== Materials provided

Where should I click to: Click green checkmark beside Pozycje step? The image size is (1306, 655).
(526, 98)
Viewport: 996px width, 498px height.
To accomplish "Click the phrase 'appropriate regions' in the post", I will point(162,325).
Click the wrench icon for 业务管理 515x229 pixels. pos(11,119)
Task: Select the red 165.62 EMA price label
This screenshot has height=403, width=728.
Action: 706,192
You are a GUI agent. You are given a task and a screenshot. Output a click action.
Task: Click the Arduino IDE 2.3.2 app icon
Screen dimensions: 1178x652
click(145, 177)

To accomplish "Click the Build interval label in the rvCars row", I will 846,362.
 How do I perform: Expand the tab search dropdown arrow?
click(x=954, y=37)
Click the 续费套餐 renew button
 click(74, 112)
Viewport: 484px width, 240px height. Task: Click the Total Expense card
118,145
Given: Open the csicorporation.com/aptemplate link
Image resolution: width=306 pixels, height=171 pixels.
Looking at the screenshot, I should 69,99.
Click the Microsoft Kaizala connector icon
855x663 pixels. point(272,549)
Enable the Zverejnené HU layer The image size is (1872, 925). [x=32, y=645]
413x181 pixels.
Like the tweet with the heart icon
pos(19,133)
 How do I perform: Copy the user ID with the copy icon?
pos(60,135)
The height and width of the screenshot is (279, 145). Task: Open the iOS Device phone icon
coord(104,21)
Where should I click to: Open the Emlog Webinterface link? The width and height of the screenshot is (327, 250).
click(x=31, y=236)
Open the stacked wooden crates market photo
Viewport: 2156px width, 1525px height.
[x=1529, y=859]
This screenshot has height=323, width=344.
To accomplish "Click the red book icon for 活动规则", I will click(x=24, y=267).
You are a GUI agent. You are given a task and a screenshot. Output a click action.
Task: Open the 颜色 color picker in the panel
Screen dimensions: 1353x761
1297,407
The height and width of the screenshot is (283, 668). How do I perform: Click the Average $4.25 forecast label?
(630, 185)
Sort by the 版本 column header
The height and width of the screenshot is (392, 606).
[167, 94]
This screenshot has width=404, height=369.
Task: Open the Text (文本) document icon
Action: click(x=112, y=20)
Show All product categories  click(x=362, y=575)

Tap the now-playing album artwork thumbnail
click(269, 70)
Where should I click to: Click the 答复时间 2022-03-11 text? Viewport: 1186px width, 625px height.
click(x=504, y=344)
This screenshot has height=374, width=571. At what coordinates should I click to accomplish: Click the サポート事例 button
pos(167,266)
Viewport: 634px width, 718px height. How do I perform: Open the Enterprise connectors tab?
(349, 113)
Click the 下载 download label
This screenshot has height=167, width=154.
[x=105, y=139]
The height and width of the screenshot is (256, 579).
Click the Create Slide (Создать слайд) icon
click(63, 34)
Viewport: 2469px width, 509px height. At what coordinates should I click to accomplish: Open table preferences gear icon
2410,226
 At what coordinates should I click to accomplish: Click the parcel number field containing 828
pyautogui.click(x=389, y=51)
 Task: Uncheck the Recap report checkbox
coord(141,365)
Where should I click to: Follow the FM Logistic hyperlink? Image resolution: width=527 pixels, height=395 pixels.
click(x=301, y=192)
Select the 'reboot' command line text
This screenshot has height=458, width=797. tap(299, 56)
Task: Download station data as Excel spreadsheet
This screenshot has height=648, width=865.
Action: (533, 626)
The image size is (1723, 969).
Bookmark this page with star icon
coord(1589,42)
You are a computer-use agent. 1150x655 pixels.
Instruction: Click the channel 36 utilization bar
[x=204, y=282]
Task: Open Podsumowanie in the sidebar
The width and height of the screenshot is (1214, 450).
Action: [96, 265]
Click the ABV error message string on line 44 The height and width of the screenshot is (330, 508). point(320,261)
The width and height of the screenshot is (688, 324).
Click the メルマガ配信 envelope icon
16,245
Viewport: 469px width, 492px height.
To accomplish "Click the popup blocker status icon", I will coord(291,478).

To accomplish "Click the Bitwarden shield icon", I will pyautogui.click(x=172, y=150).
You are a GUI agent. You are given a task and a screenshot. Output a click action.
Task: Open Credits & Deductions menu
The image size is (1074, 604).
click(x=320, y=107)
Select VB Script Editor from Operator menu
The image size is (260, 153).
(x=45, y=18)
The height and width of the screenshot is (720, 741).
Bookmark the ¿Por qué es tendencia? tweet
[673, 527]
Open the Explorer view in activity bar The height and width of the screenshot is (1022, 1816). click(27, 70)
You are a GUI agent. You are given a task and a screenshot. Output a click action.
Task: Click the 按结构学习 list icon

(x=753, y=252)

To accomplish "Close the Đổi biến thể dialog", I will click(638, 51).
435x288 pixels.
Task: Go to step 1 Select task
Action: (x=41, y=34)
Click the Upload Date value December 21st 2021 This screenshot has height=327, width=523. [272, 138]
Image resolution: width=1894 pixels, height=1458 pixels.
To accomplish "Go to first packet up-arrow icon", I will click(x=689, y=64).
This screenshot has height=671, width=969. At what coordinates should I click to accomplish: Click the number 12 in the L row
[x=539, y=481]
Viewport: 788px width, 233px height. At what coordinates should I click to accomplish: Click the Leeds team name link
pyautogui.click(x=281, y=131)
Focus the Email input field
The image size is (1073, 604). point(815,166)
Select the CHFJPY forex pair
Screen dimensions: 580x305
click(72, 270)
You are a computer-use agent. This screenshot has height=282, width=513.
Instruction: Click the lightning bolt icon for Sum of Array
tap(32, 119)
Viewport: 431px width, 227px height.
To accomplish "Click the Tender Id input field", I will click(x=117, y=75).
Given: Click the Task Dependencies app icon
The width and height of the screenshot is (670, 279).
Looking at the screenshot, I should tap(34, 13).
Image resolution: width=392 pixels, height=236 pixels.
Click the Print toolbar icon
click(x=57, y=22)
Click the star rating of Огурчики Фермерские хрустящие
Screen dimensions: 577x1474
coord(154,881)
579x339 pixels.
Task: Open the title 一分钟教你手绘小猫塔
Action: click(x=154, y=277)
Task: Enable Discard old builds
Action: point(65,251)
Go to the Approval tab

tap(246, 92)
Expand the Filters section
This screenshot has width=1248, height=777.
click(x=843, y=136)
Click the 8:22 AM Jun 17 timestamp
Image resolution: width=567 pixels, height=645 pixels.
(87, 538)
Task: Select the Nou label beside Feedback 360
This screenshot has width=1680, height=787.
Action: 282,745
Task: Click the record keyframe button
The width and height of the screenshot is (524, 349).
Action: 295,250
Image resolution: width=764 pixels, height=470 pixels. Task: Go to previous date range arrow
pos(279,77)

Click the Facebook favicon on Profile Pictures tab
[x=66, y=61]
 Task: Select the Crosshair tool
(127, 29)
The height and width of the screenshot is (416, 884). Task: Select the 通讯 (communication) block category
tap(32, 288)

====

## [To do]
Update the data above so that each "GUI agent" becomes "desktop assistant", leaving everything else as it is.

## [The solution]
Where should I click to: Click green checkmark beside Pozycje step? The image size is (1306, 655).
(526, 98)
Viewport: 996px width, 498px height.
To accomplish "Click the phrase 'appropriate regions' in the post", I will point(162,325).
Click the wrench icon for 业务管理 515x229 pixels. pos(11,119)
Task: Select the red 165.62 EMA price label
This screenshot has height=403, width=728.
Action: 706,192
You are a desktop assistant. You are given a task and a screenshot. Output a click action.
Task: Click the Arduino IDE 2.3.2 app icon
Screen dimensions: 1178x652
click(145, 177)

To accomplish "Click the Build interval label in the rvCars row", I will 846,362.
 How do I perform: Expand the tab search dropdown arrow?
click(x=954, y=37)
Click the 续费套餐 renew button
 click(74, 112)
Viewport: 484px width, 240px height. Task: Click the Total Expense card
118,145
Given: Open the csicorporation.com/aptemplate link
Image resolution: width=306 pixels, height=171 pixels.
Looking at the screenshot, I should 69,99.
Click the Microsoft Kaizala connector icon
855x663 pixels. point(272,549)
Enable the Zverejnené HU layer The image size is (1872, 925). [x=32, y=645]
413x181 pixels.
Like the tweet with the heart icon
pos(19,133)
 How do I perform: Copy the user ID with the copy icon?
pos(60,135)
The height and width of the screenshot is (279, 145). Task: Open the iOS Device phone icon
coord(104,21)
Where should I click to: Open the Emlog Webinterface link? The width and height of the screenshot is (327, 250).
click(x=31, y=236)
Open the stacked wooden crates market photo
Viewport: 2156px width, 1525px height.
[x=1529, y=859]
This screenshot has height=323, width=344.
To accomplish "Click the red book icon for 活动规则", I will click(x=24, y=267).
You are a desktop assistant. You are given a task and a screenshot. Output a click action.
Task: Open the 颜色 color picker in the panel
Screen dimensions: 1353x761
1297,407
The height and width of the screenshot is (283, 668). How do I perform: Click the Average $4.25 forecast label?
(630, 185)
Sort by the 版本 column header
The height and width of the screenshot is (392, 606).
[167, 94]
This screenshot has width=404, height=369.
Task: Open the Text (文本) document icon
Action: click(x=112, y=20)
Show All product categories  click(x=362, y=575)

Tap the now-playing album artwork thumbnail
click(269, 70)
Where should I click to: Click the 答复时间 2022-03-11 text? Viewport: 1186px width, 625px height.
click(x=504, y=344)
This screenshot has height=374, width=571. At what coordinates should I click to accomplish: Click the サポート事例 button
pos(167,266)
Viewport: 634px width, 718px height. How do I perform: Open the Enterprise connectors tab?
(349, 113)
Click the 下载 download label
This screenshot has height=167, width=154.
[x=105, y=139]
The height and width of the screenshot is (256, 579).
Click the Create Slide (Создать слайд) icon
click(63, 34)
Viewport: 2469px width, 509px height. At what coordinates should I click to accomplish: Open table preferences gear icon
2410,226
 At what coordinates should I click to accomplish: Click the parcel number field containing 828
pyautogui.click(x=389, y=51)
 Task: Uncheck the Recap report checkbox
coord(141,365)
Where should I click to: Follow the FM Logistic hyperlink? Image resolution: width=527 pixels, height=395 pixels.
click(x=301, y=192)
Select the 'reboot' command line text
This screenshot has height=458, width=797. tap(299, 56)
Task: Download station data as Excel spreadsheet
This screenshot has height=648, width=865.
Action: (533, 626)
The image size is (1723, 969).
Bookmark this page with star icon
coord(1589,42)
You are a computer-use agent. 1150x655 pixels.
Instruction: Click the channel 36 utilization bar
[x=204, y=282]
Task: Open Podsumowanie in the sidebar
The width and height of the screenshot is (1214, 450).
Action: [96, 265]
Click the ABV error message string on line 44 The height and width of the screenshot is (330, 508). point(320,261)
The width and height of the screenshot is (688, 324).
Click the メルマガ配信 envelope icon
16,245
Viewport: 469px width, 492px height.
To accomplish "Click the popup blocker status icon", I will coord(291,478).

To accomplish "Click the Bitwarden shield icon", I will pyautogui.click(x=172, y=150).
You are a desktop assistant. You are given a task and a screenshot. Output a click action.
Task: Open Credits & Deductions menu
The image size is (1074, 604).
click(x=320, y=107)
Select VB Script Editor from Operator menu
The image size is (260, 153).
(x=45, y=18)
The height and width of the screenshot is (720, 741).
Bookmark the ¿Por qué es tendencia? tweet
[673, 527]
Open the Explorer view in activity bar The height and width of the screenshot is (1022, 1816). click(27, 70)
You are a desktop assistant. You are given a task and a screenshot. Output a click action.
Task: Click the 按结构学习 list icon

(x=753, y=252)

To accomplish "Close the Đổi biến thể dialog", I will click(638, 51).
435x288 pixels.
Task: Go to step 1 Select task
Action: (x=41, y=34)
Click the Upload Date value December 21st 2021 This screenshot has height=327, width=523. [272, 138]
Image resolution: width=1894 pixels, height=1458 pixels.
To accomplish "Go to first packet up-arrow icon", I will click(x=689, y=64).
This screenshot has height=671, width=969. At what coordinates should I click to accomplish: Click the number 12 in the L row
[x=539, y=481]
Viewport: 788px width, 233px height. At what coordinates should I click to accomplish: Click the Leeds team name link
pyautogui.click(x=281, y=131)
Focus the Email input field
The image size is (1073, 604). point(815,166)
Select the CHFJPY forex pair
Screen dimensions: 580x305
click(72, 270)
You are a computer-use agent. This screenshot has height=282, width=513.
Instruction: Click the lightning bolt icon for Sum of Array
tap(32, 119)
Viewport: 431px width, 227px height.
To accomplish "Click the Tender Id input field", I will click(x=117, y=75).
Given: Click the Task Dependencies app icon
The width and height of the screenshot is (670, 279).
Looking at the screenshot, I should tap(34, 13).
Image resolution: width=392 pixels, height=236 pixels.
Click the Print toolbar icon
click(x=57, y=22)
Click the star rating of Огурчики Фермерские хрустящие
Screen dimensions: 577x1474
coord(154,881)
579x339 pixels.
Task: Open the title 一分钟教你手绘小猫塔
Action: click(x=154, y=277)
Task: Enable Discard old builds
Action: point(65,251)
Go to the Approval tab

tap(246, 92)
Expand the Filters section
This screenshot has width=1248, height=777.
click(x=843, y=136)
Click the 8:22 AM Jun 17 timestamp
Image resolution: width=567 pixels, height=645 pixels.
(87, 538)
Task: Select the Nou label beside Feedback 360
This screenshot has width=1680, height=787.
Action: 282,745
Task: Click the record keyframe button
The width and height of the screenshot is (524, 349).
Action: 295,250
Image resolution: width=764 pixels, height=470 pixels. Task: Go to previous date range arrow
pos(279,77)

Click the Facebook favicon on Profile Pictures tab
[x=66, y=61]
 Task: Select the Crosshair tool
(127, 29)
The height and width of the screenshot is (416, 884). Task: Select the 通讯 (communication) block category
tap(32, 288)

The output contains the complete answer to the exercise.